Rules for partner and orphan pensions after death will be simplified (and our Anw insurance will be discontinued).

If you pass away while employed by Unilever, both now and in the future, pension benefits will be provided for your surviving partner (partner pension) and children (orphan pension). However, the structure of these benefits will change.
 

New situation as of 1 January 2027:

  • In the event of death during employment at Unilever, your partner will be entitled to:
    • A lifelong partner pension equal to 30% of your salary, and
    • A temporary annual payment of €5,000, paid until your partner reaches the Dutch state pension (AOW) age applicable at the time of your death.

After commencement, both amounts will be adjusted annually—upward or downward—based on investment returns.

Currently, the partner pension is 70% of the projected old-age pension (not of the salary!).
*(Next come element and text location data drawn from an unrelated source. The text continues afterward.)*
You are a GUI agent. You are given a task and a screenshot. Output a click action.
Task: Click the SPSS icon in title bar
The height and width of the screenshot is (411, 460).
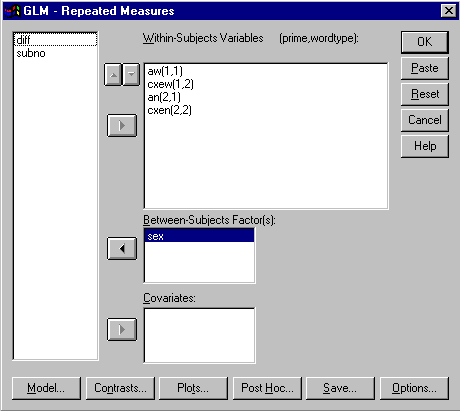(13, 11)
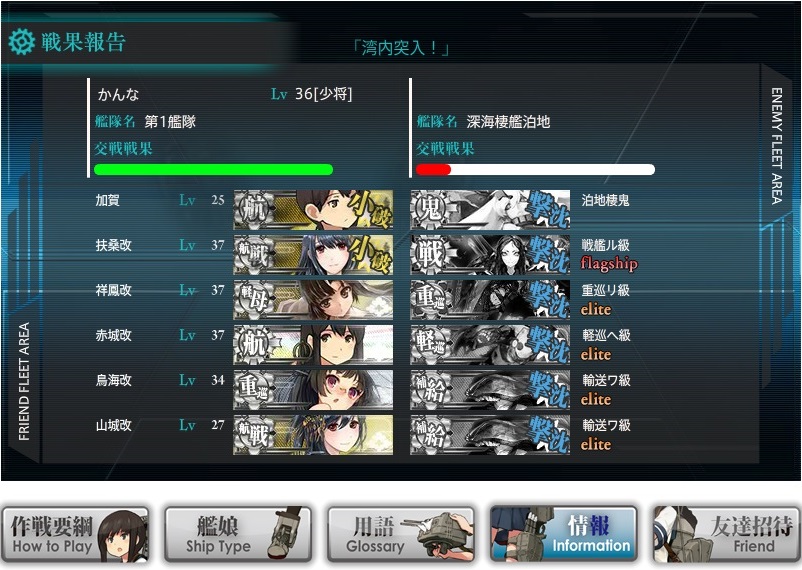
Task: Click the 重巡 badge on 鳥海改's banner
Action: click(x=254, y=389)
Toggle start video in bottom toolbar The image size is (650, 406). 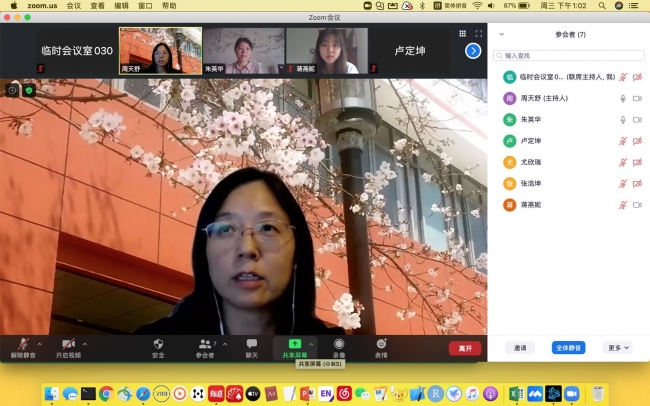pos(68,344)
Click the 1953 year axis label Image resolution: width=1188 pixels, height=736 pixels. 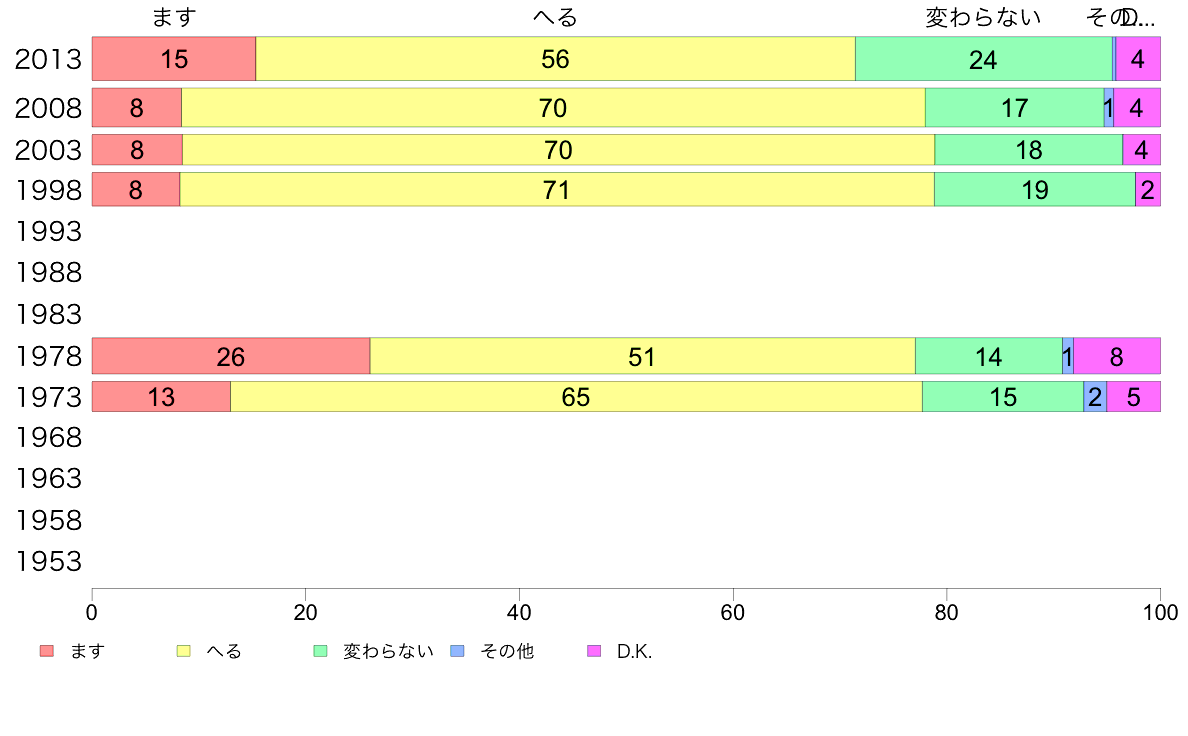point(48,562)
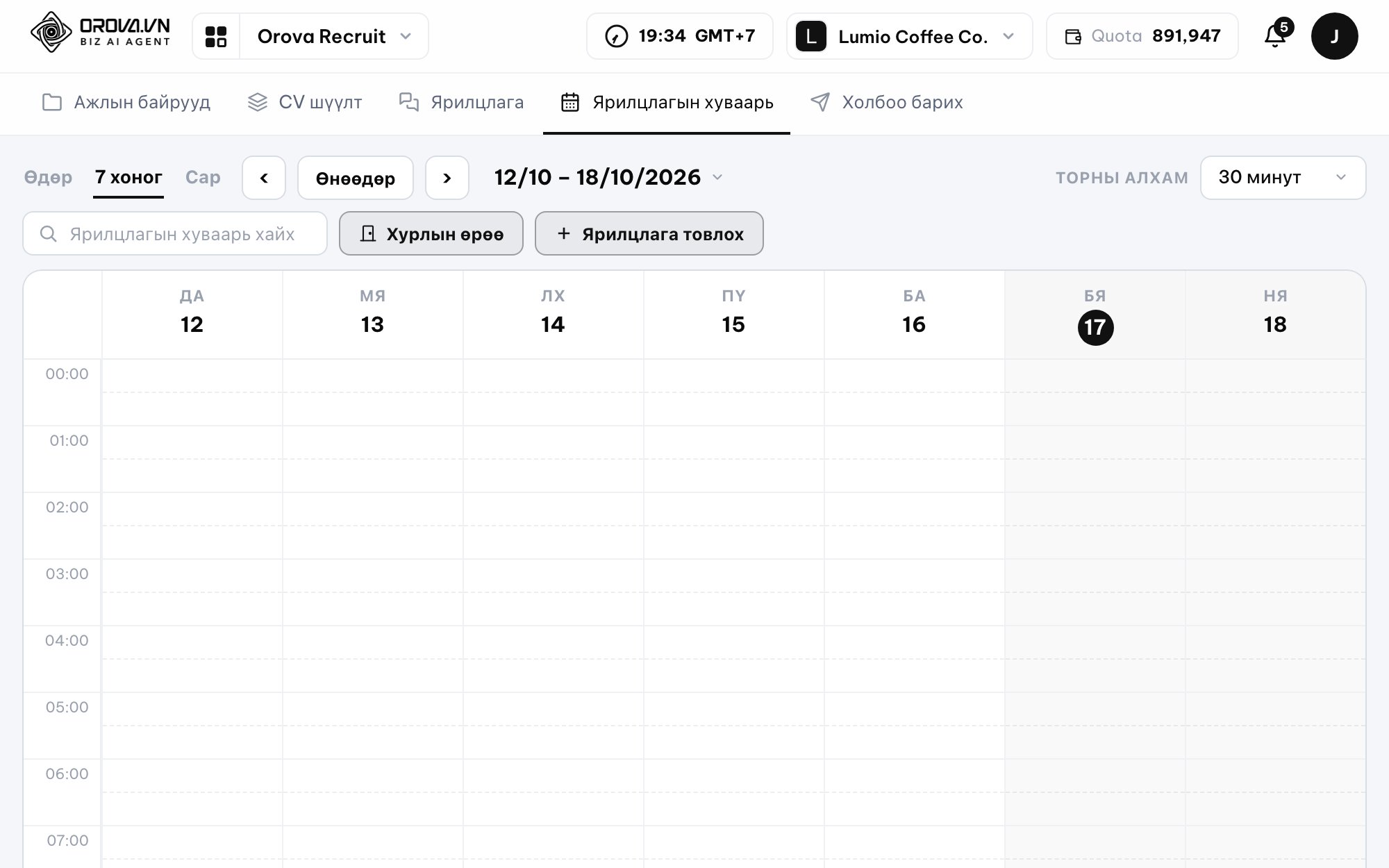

With the introduction of the temporary payment, the voluntary Anw insurance will be discontinued.
(The Surviving Dependants Act (Anw) benefit from the government is governed by very strict rules. Therefore, Forward’s old voluntary Anw insurance prevents a shortfall for your partner if you pass away unexpectedly. Instead of this voluntary insurance, Forward will offer an annual €5.000 payment for partners of all active participants in the event of death.)

 

  • In the event of death during employment at Unilever, your children will be entitled to:
    • An orphan pension of 15% of your salary per child, paid until the child reaches the age of 25.

(Currently, this is 20% of the partner pension, paid until the age of 21.)

 

If you leave Unilever’s employment:
Your partner will no longer be entitled to the above-mentioned benefits under the Forward pension scheme. However, partner pension coverage may be provided by a future employer.

If you do not have a new job immediately after leaving Unilever, coverage for your surviving dependents will continue automatically and free of charge for three months.
After this period, you may choose to continue the coverage at your own expense. The premium will then be deducted from your pension capital.

Upon retirement, you will be able to choose the percentage of partner pension you wish to insure from that moment onwards.